Алекс смотрел на деревянную палку с заточенными и обугленными краями. Рукоять её была обвязана веревкой, сделанной из волокон лиан и трав.
Старый, покрытый никогда не исчезающими пятнами крови, местами потрескавшийся.
Люди тоже помнили правду.
Они говорили, что человек перестал быть обезьяной, когда взял в руки палку. Что же — они не ошибались. Человек перестал быть животным, когда стал убивать не только ради защиты. И палка это была вовсе не палкой…
— Прочь, — процедил Дум, отгоняя наваждение, пытавшееся проникнуть в его разум. — Ты меня не подчинишь, жалкая палка.
Артефакт манил его. Обещал силу и власть. Обещал подарить магию столь древнюю и столь могучую, что с её помощью можно было уничтожать и создавать целые миры.
Праотец всех убийств. Создатель войн и разрушения. Геноцида. Один из истинных всадников Апокалипсиса в его изначальной, первозданной форме.
Вот
Война.
Её квинтэссенция.
И все, что отделяло Дума от того, чтобы его душа была уничтожена этим созданием — тонкая полоска стекла с подведенным к постаменту кабелем.
Поэтому что сделал Алекс?
Все верно — ударом окутанного лиловым пламенем посоха, он рассек кабель, а затем единственным выстрелом разбил стеклянный купол.
Глава 43
Стоило стеклянному куполу упасть, как нежное нашептывание на ухо превратилось в яростную попытку овладеть Алексом, будто молодой и глупой девушкой, забредшей в мини-юбке в самые грязные трущобы Хай-Гардена.
Дум рухнул на колени и, единственное, что удерживало его от того, чтобы раствориться сознанием внутри агонии квинтэссенции войны.
Он увидел перед собой человека, больше похожего на обезьяну. Слабого и хилого. Со злыми, налитыми кровью глазами. Тот стоял с окровавленной палкой поверх лежащего на земле молодого, здоровенного примата. Бугрящиеся мышцы и жилы канатами, густая яркая шерсть.
Все это не помогло. Что может голая физическая сила против оружия.
Сцены прошлого сменялись одна за другой. Он видел тысячи подобных картин. Примат становился варваром, затем викингом, он превращался в рыцаря, надевал солдатские формы всех стран этого мира. Он сжигал людей. Он возводил и рушил империи.
Первое оружие.
Первый меч.
Простая палка.
—
—
Любая власть, любые богатства, все знания этого мира. Женщины и мужчины у его ног. Это все мог дать…

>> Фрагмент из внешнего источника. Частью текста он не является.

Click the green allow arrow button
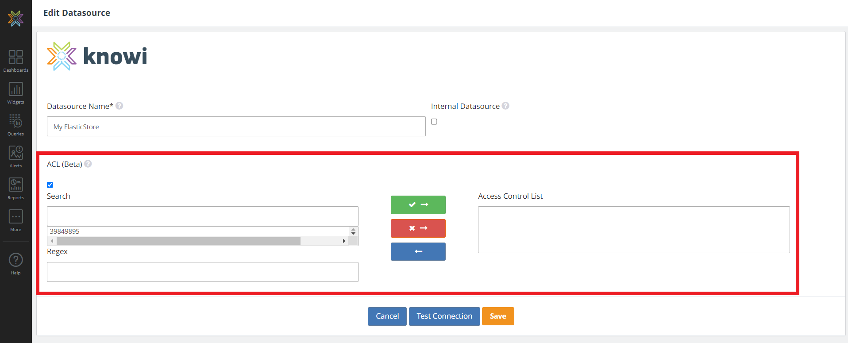This screenshot has height=343, width=848. (418, 204)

— Достаточно, — Алекс ударил посохом о землю и на мгновение наваждение исчезло. — Ты всего-лишь палка. Тысячи таких же могли занять твое место. В тебе нет власти надо мной.

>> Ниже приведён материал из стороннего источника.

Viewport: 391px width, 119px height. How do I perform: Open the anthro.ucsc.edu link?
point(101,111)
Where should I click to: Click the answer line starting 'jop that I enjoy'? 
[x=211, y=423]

Но как бы ни была сильна воля и убеждения Дума, они выглядели каплей в море той ненависти и могущества, которые расплескивал вокруг себя меч.
И может кто-то другой, кто-то светлый и добрый, увидел бы перед собой клинок, украшенный прекрасными рунами. И этот клинок обещал бы сберечь любимых и родных, принести мир в родные земли. Защитить обездоленных, наказать коррумпированных, восстановить справедливость.

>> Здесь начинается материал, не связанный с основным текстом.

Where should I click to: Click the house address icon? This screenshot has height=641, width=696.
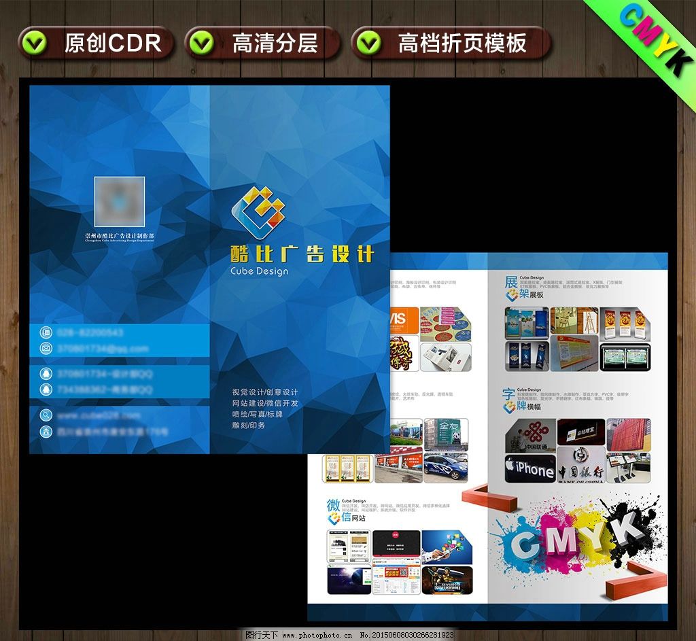pyautogui.click(x=46, y=432)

Так ведь видели войну светлые? Как благо ради блага. Мир ради мира.
Наивные светлые.
Именно они совершали самые масштабные злодеяния во имя мира во всем мире. Ни на одном темном, за всю историю, не было столько крови, как на светлых.
Начиная Моисеем, заканчивая «триадой» — Гитлер, Сталин и Мао. Все они сражались во имя света. Своего света. И принесли столько крови, что меч Азазеля купался в ней целый век.
Но Алекс был темным.
Он не видел ни справедливости, ни защиты, ни добра.
Он видел то, что увидел бы любой темный на его месте.
Власть.
И свободу, которая та могла принести. Свободу творить зло. Творить добро. Назначать виноватых и ответственных. Он видел войну так, как видела её история. Способ добиться того, чего не добиться иным путем.
— Хватит! — Алекс ударил посохом о собственные губы. Боль и кровь привели его на краткое мгновение в чувство. Но достаточно, чтобы увидеть, что его пальцы уже почти сомкнулись на рукояти Первомеча. — Проклятье! Не для тебя была эта пуля!
Вновь чувствуя, как его сознание уплывает по рекам из вожделенных миражей и понимая, что не выдержит третьего раунда противостояния, Дум закатал рукава и скрестил предплечья. Татуировки вновь вспыхнули ярким, черным светом.